PROBLEM TO SOLVE:
Return exactly the lines of the records below, starting at the line that contains "How do I perform: Open more" and ending at the line that contains "The width and height of the screenshot is (1024, 576).", with both of those lines kept.

TASK INPUT:

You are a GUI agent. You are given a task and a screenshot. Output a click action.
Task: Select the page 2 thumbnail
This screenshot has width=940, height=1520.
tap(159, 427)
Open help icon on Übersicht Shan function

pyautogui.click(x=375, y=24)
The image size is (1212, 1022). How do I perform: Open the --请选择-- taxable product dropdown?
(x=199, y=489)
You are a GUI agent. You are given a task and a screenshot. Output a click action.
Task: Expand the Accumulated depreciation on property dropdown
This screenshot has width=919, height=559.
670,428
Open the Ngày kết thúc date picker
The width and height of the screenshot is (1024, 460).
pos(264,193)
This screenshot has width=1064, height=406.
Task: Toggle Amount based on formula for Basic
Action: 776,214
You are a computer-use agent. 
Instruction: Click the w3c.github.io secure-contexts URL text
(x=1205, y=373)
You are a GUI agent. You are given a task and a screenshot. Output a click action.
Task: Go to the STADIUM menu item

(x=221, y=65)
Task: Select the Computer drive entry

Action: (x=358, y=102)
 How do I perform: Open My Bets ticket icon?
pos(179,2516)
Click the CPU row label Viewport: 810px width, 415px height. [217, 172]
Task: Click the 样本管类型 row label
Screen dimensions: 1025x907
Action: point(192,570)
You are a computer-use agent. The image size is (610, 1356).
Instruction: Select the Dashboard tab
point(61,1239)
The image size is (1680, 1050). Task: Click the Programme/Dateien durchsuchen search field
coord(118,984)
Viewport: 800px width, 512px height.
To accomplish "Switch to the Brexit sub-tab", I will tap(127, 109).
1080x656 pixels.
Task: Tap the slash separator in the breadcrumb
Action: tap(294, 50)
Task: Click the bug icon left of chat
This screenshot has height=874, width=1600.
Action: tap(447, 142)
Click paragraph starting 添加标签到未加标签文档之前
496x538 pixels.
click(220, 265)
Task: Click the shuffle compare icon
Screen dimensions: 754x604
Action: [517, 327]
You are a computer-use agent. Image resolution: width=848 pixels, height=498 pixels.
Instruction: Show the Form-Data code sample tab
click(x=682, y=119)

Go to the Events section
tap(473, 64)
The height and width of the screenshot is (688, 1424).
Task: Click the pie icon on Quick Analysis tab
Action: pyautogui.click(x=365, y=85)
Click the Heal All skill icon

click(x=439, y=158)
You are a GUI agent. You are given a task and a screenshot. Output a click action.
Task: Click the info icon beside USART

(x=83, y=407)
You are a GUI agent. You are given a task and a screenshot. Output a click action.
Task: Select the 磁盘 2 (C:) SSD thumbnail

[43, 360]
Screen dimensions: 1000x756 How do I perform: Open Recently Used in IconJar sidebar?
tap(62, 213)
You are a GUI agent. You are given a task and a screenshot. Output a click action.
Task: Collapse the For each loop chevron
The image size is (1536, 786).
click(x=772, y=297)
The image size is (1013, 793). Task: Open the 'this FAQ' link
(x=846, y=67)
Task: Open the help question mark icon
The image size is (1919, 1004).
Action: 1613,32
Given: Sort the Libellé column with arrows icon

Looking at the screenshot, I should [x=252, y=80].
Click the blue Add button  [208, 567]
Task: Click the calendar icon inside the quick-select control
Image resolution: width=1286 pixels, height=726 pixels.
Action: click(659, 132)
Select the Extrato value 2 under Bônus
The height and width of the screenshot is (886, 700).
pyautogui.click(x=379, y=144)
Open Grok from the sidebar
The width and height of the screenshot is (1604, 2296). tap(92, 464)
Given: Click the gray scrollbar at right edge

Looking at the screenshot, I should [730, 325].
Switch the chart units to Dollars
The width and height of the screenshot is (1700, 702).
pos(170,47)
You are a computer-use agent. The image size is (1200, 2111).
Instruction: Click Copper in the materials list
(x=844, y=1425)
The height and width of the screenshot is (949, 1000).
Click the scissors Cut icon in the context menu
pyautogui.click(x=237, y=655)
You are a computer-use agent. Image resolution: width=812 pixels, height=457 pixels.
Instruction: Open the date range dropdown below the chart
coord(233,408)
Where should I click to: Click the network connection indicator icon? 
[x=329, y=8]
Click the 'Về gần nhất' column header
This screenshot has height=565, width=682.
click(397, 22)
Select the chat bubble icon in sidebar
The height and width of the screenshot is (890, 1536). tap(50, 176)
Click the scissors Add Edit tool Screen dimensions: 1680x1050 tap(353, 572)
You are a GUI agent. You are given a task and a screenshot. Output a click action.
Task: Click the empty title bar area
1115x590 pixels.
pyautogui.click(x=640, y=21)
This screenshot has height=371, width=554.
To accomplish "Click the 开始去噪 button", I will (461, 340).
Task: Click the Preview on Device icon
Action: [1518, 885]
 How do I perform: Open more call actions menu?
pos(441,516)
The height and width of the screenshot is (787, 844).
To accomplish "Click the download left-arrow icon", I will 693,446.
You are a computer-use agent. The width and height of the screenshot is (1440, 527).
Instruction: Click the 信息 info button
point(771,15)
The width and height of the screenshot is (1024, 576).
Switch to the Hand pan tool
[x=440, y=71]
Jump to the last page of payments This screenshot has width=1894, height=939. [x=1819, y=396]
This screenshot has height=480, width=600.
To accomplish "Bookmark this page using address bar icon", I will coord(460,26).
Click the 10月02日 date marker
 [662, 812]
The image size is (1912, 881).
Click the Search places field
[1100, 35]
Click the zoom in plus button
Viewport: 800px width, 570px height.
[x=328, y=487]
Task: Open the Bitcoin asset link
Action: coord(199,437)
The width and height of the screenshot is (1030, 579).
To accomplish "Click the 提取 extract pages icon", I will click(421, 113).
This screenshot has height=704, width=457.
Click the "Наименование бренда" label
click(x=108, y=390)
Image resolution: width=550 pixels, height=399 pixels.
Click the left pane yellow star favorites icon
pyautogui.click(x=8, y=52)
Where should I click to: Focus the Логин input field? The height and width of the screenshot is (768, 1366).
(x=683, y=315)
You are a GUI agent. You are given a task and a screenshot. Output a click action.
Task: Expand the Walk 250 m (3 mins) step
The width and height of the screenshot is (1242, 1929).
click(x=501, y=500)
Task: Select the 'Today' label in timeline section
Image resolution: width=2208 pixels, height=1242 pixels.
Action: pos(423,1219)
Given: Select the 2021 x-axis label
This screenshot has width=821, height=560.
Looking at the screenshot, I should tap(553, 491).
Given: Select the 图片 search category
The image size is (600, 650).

FINISHED EXERCISE:
 How do I perform: Open more call actions menu?
pos(441,516)
The height and width of the screenshot is (787, 844).
To accomplish "Click the download left-arrow icon", I will 693,446.
You are a computer-use agent. The width and height of the screenshot is (1440, 527).
Instruction: Click the 信息 info button
point(771,15)
The width and height of the screenshot is (1024, 576).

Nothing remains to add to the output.